Life and when it begins, and what species it is is the realm of science. Rationalizing whether or not it is OK to kill that life is the realm of necromancers and gypsys.


We're speaking of when a human life becomes a Person. Not Global Warming. Science does not have a clear answer for when a human life becomes a person.

Your trying to convince people that a blastocyst deserves the same moral consideration that a human adult does.

You cite scientists that say yes, it is a human being. But the question is, why? Why is a blastocyst a human being? You havent offered up any reasons why. Why should we give it the same moral consideration that I would a newborn baby?

From reading the definition of what a Human Being is and what a Person is, it seems that either the people you quoted were quoted out of context or they don't understand what a Human being is.

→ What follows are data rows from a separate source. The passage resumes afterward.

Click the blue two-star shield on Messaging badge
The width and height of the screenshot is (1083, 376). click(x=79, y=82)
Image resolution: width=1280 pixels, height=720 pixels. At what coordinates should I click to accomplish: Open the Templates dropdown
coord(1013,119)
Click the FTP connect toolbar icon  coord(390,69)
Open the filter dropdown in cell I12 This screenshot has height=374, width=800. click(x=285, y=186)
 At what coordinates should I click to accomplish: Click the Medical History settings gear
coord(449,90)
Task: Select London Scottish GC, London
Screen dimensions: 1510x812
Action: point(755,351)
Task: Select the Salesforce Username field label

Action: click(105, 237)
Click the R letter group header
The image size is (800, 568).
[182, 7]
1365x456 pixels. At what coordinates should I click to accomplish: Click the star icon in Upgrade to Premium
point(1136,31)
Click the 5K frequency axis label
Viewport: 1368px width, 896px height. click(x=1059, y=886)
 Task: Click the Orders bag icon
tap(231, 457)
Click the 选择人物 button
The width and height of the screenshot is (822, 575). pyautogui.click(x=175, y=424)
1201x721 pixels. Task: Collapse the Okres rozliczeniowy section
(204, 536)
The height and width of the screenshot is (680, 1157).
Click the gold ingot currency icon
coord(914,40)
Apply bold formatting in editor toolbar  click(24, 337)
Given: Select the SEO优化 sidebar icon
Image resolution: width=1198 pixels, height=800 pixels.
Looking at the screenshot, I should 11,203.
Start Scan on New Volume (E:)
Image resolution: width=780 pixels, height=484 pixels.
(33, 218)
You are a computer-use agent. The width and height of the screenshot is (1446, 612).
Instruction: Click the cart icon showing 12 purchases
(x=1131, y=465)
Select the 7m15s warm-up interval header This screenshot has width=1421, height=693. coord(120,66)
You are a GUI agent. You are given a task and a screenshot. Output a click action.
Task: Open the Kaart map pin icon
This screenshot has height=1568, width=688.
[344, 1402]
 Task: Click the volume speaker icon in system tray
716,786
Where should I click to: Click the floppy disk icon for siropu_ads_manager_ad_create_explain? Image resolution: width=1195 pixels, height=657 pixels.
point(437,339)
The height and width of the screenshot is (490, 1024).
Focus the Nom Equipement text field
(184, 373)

It seems to me that there are two main arguments against yours. You haven't really addressed these, except to attack the sources of where they came? calling them gypsies or something...which i don't get. Anyways..

The first one is that a the embryo doesnt become an individual until gastrulation (day 14)

The other is that if the loss of a pattern of brain activity defines the death of a person, then its acquisition could be used to define the life of a person. The unborn doesn't acquire an EEG until around th 22'nd week.


To be honest, you propably wont ever succeed in convincing me to view a blastocyst as a human being. It just aint gonna happen. Just like you have no moral regard and can offer no justification for the living animals you eat and kill, I have no moral regard for a blastocyst.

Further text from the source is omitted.